Updated

Jurors convicted a former New York bank executive of murder Thursday, rejecting his claim that he was temporarily insane when he stabbed his former girlfriend to death in her island bungalow.

Thomas Toolan III was automatically sentenced to life in prison without the possibility of parole for murdering New York entrepreneur Elizabeth Lochtefeld.

Prosecutors said Toolan, 39, killed Lochtefeld, 44, on Oct. 24, 2004, three days after she rejected his marriage proposal. She and the former Citigroup executive had a whirlwind romance after meeting Labor Day weekend of that year, but Lochtefeld broke it off the weekend before she was killed.

The Lochtefeld family said in a statement: "We do not rejoice that Mr. Toolan's parents have, for all purposes, lost their son, even as Beth's parents have lost their daughter. Yet we are relieved that this troubled, vengeful and dangerous man will never be able to harm another innocent person."

Prosecutors said Toolan held Lochtefeld hostage in his New York City apartment the night she broke things off, but she escaped while he was asleep and fled to Nantucket.

Toolan attempted to board a plane bound for Nantucket the day before Lochtefeld was killed, but was stopped after security screeners at New York's LaGuardia Airport found a knife in his coat. The next day, Toolan took another flight to the island, then rented a car and bought a fishing knife at a local store, authorities said.

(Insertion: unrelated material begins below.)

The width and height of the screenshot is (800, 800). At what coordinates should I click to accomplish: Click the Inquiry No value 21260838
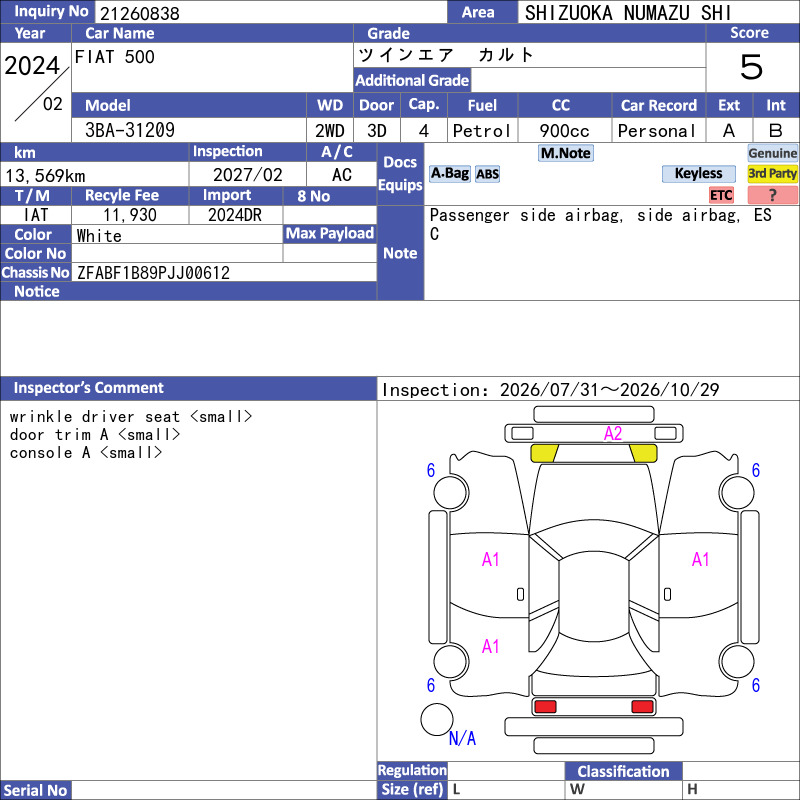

The defense argued that Toolan was suffering from a mental disease and struggling with alcohol addiction when he stabbed Lochtefeld to death.

Defense experts claimed years of drug and alcohol abuse by Toolan had caused brain damage and left him unable to control his behavior, but a psychiatrist who testified for the prosecution said Toolan knew his actions were wrong.

Defense attorney Kevin Reddington did not return a phone call to The Associated Press. First-degree murder convictions trigger an automatic appeal in Massachusetts.